Methods: We performed a retrospective review of all the SPIN transfers that were performed in our unit which included 16 limbs in 14 patients over a 6-year period. The median age was 49 years (range 22-74). The average follow-up period was 15 months (range 6-24 m). Aetiology included spinal cord injury (SCI) in 5, plexus root avulsion in 3, degenerate spondyloradiculopathy in 3 and the final three patients had paralysis from oncological resection, inflammatory and compressive neuropathy respectively.
Results: Functional digit extension (MRC grade 3 and above) was achieved in 12/16 limbs. Patients with degenerative spine lesions had the worst outcome with a median of MRC grade 2 with a median time to surgery of 20 months (average age of 67), compared to 13 months in the SCI group (average age 32.8) and four months in the BPI group (average age 34.6).

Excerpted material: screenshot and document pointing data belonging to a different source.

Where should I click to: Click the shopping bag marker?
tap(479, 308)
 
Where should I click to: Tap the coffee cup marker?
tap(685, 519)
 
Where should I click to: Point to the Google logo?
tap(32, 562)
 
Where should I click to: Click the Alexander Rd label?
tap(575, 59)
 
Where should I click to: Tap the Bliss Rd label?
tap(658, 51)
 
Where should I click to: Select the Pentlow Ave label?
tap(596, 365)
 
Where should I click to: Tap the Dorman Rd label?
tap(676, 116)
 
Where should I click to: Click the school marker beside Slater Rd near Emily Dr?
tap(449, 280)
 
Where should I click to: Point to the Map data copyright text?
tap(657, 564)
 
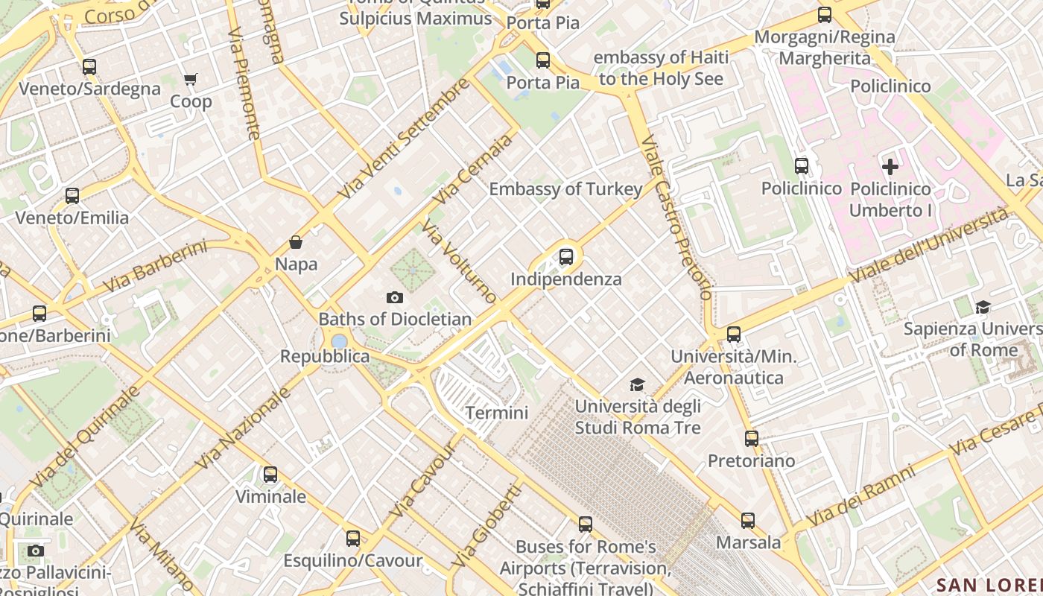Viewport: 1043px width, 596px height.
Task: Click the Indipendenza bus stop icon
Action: click(566, 257)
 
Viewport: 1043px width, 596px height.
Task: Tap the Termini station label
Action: click(497, 413)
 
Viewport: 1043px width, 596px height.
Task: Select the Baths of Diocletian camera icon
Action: click(395, 298)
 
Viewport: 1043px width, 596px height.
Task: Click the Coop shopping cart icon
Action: click(191, 79)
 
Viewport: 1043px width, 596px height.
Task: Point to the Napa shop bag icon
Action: click(296, 242)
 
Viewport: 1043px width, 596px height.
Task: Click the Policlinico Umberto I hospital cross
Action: click(890, 167)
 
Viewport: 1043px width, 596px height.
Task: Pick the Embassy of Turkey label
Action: click(565, 189)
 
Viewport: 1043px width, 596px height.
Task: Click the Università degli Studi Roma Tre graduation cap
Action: click(637, 384)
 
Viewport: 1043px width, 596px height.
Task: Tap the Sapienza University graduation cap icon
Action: click(983, 307)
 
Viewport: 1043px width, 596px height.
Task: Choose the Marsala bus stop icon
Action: click(748, 521)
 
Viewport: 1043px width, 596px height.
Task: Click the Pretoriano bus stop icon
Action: click(751, 439)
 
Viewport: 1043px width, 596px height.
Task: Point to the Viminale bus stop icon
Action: click(270, 475)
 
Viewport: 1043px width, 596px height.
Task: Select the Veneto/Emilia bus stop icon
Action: click(72, 196)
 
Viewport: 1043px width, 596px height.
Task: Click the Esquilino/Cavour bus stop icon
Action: click(353, 538)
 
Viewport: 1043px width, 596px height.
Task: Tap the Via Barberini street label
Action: click(155, 266)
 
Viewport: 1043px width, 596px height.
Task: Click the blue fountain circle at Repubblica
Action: click(339, 341)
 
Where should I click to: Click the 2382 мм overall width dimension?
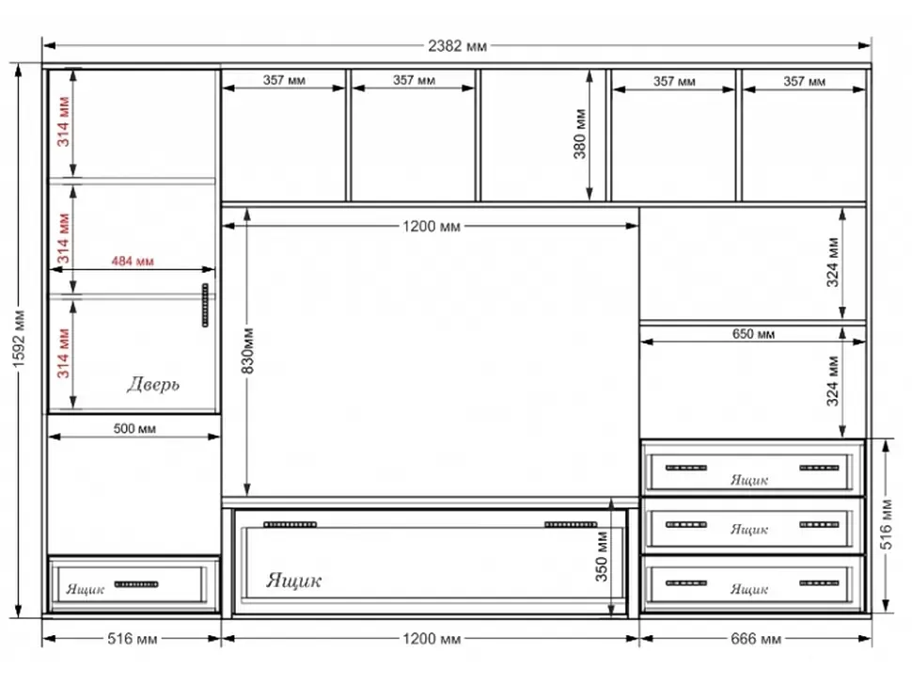(457, 46)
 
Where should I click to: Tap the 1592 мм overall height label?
(19, 340)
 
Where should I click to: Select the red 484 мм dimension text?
(133, 262)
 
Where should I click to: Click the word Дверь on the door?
(153, 384)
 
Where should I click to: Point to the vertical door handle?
(205, 305)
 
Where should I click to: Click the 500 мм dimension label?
(134, 429)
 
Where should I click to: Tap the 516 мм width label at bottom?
(132, 639)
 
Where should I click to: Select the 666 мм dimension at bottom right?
(756, 639)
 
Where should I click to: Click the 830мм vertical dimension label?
(247, 350)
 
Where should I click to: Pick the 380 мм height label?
(579, 134)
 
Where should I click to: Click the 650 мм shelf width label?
(753, 334)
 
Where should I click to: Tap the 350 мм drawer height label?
(602, 556)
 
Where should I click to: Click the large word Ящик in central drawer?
(293, 581)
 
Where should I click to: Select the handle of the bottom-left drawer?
(136, 584)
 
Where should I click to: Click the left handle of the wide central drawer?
(291, 524)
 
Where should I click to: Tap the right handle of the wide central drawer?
(571, 524)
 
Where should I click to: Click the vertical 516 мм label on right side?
(886, 524)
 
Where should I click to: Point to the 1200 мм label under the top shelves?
(432, 227)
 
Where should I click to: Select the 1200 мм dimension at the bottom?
(432, 639)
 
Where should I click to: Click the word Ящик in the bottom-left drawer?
(85, 589)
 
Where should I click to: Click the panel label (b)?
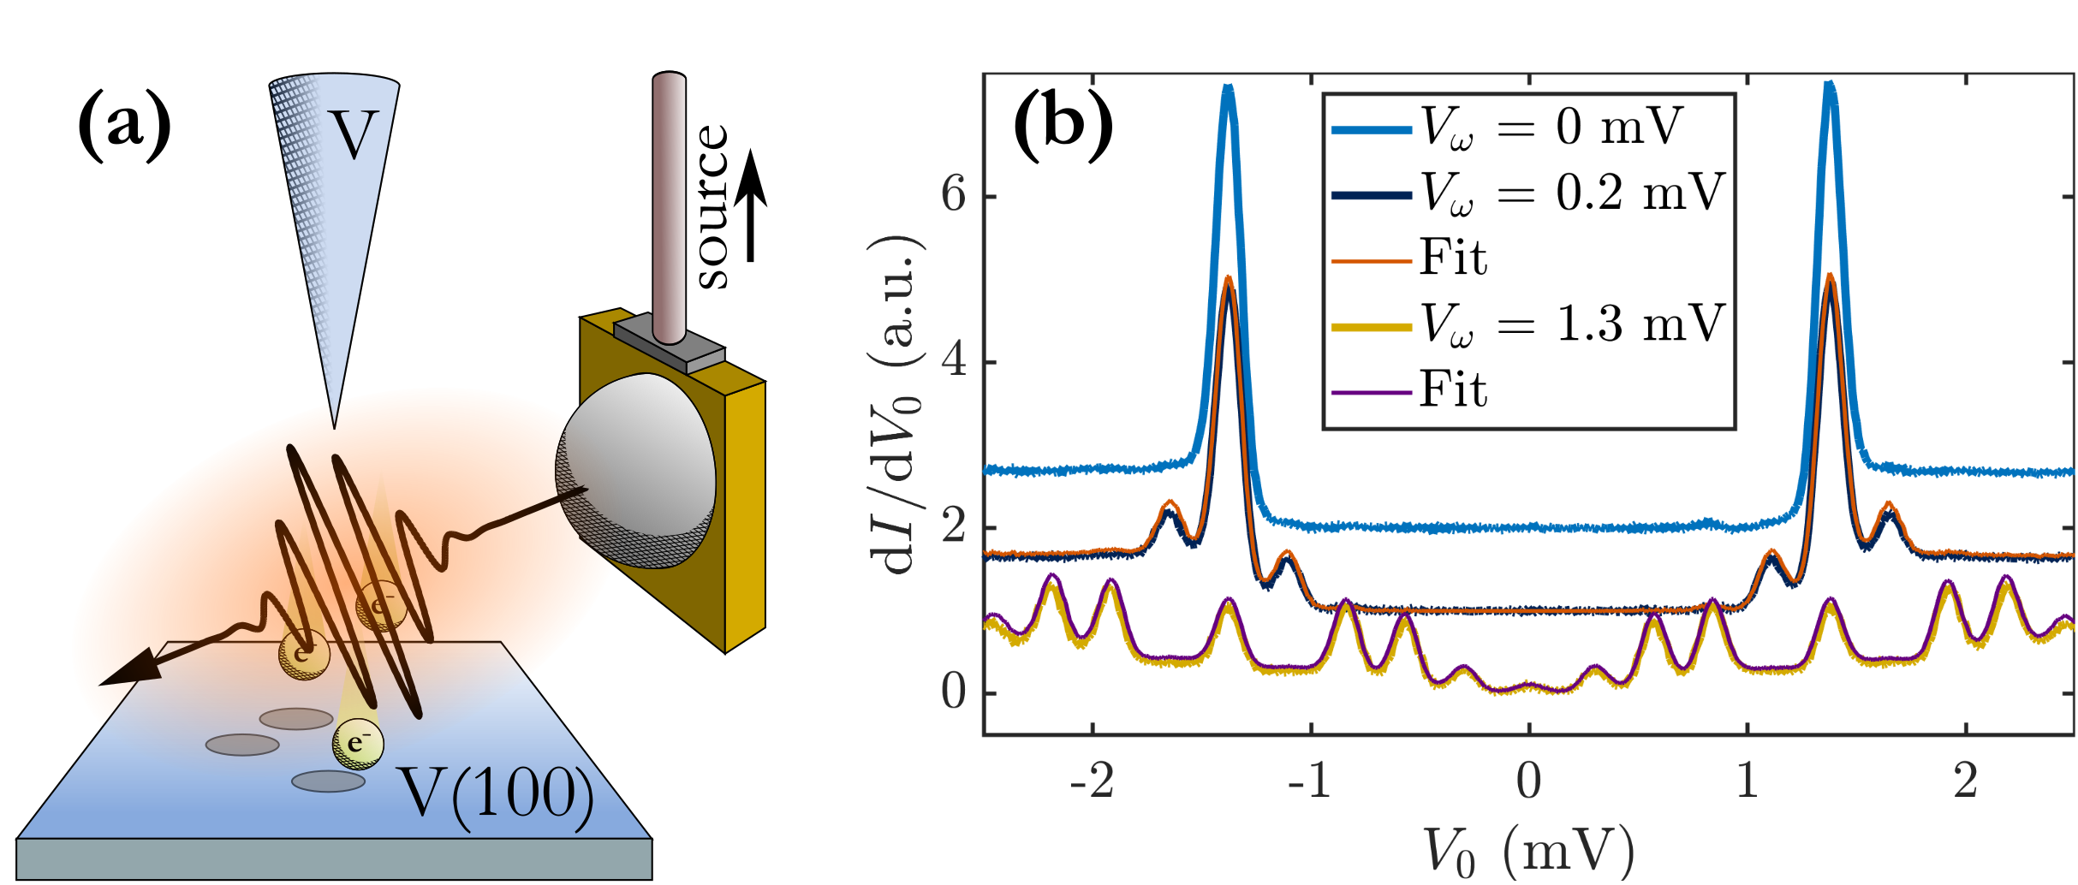pos(1063,127)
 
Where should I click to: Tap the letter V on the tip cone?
pos(354,134)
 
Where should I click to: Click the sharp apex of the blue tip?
pos(334,425)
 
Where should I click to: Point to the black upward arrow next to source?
pos(751,205)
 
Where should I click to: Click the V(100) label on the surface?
pos(497,794)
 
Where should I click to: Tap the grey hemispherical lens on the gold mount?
pos(635,471)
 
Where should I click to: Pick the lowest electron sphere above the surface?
pos(358,745)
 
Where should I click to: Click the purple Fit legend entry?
pos(1453,390)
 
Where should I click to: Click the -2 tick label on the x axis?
pos(1092,781)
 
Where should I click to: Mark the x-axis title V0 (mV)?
pos(1528,852)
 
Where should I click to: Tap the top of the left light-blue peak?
pos(1228,88)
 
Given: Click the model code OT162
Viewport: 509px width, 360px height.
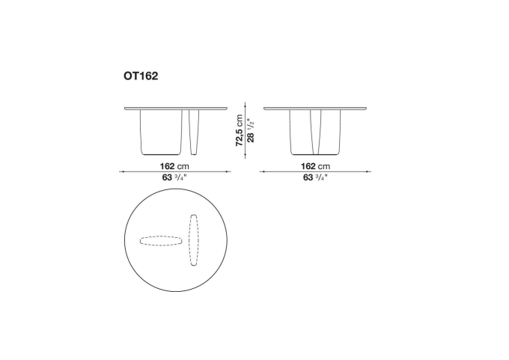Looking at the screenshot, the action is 141,76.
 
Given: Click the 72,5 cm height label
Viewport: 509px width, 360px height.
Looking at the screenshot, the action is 240,130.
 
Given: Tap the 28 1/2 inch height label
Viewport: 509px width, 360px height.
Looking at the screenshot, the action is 251,130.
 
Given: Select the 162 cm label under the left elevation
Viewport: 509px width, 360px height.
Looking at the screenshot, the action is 174,166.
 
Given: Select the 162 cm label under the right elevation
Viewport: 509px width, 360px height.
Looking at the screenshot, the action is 315,166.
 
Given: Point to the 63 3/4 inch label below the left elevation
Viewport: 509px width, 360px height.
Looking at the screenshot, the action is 174,177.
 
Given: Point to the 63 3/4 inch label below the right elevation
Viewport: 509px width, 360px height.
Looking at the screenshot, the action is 315,177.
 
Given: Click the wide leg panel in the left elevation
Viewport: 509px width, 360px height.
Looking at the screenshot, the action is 161,132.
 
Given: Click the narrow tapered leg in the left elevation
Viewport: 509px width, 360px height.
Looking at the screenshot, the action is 194,132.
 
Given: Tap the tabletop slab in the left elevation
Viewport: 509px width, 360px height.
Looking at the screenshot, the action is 176,109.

Conclusions: The SPIN transfer may be safely performed in a wide spectrum of pathologies including brachial plexus injuries, spinal cord injuries and neuritis. However, in degenerative spondyloradiculopathy we report inferior outcomes, which may be due to late referral, chronic denervation, possible involvement of the donor nerve and an older age group and potentially diminished rehabilitation and neural plasticity potential.